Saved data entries
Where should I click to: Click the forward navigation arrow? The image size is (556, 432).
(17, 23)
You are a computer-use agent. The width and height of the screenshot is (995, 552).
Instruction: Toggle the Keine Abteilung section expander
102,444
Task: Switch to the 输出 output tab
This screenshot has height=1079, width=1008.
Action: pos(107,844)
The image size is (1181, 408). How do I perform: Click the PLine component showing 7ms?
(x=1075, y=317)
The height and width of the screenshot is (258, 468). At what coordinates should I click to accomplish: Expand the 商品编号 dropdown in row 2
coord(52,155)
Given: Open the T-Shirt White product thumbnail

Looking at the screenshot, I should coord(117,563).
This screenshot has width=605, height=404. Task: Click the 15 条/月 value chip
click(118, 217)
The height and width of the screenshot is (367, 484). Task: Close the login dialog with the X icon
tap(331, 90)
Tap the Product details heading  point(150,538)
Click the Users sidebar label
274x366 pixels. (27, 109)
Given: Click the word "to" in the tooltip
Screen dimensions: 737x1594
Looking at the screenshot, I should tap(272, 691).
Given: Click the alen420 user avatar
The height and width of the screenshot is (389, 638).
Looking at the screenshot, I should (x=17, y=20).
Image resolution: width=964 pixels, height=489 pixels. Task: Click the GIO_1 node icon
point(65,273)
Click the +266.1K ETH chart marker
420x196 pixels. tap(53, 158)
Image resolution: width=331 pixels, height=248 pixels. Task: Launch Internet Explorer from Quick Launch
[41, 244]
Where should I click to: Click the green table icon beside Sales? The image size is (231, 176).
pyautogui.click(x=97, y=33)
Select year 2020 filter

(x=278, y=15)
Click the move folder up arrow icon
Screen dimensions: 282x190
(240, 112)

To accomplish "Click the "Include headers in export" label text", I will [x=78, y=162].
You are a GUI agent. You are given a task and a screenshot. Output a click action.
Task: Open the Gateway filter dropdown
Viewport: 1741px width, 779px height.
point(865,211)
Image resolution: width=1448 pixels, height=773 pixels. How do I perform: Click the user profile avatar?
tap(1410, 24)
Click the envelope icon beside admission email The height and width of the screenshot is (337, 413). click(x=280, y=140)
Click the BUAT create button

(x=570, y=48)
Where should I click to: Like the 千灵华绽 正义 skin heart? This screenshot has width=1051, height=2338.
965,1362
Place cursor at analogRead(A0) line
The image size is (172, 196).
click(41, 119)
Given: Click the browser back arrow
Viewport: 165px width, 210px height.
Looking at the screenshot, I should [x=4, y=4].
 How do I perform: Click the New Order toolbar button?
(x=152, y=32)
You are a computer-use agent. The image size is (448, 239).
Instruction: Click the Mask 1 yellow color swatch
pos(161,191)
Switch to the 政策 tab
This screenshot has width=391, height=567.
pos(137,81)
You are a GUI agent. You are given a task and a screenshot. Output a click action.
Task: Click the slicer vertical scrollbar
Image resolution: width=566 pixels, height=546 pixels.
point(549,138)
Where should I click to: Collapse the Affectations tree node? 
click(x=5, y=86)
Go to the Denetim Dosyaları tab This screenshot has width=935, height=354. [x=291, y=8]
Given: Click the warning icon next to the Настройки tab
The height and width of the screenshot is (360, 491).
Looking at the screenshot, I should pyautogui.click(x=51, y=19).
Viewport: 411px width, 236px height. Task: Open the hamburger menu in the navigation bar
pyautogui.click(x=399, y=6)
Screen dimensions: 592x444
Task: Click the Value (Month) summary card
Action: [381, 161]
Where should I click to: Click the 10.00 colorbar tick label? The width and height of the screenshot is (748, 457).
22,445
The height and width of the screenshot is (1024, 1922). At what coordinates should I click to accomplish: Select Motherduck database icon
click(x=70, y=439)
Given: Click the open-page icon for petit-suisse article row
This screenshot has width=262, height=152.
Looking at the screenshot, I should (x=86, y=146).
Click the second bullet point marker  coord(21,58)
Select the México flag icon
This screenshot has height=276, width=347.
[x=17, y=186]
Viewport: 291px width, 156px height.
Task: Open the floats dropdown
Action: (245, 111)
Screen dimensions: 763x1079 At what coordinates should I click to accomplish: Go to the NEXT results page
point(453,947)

YOUR OBJECTIVE
Show a copy of each line from the records above in which the string "agent" occurs.

SOLUTION TO THIS TASK
You are a computer-use agent. The width and height of the screenshot is (995, 552).
You are a GUI agent. You are given a task and a screenshot. Output a click action.
You are a computer-use agent. The image size is (448, 239).
You are a GUI agent. You are given a task and a screenshot. Output a click action.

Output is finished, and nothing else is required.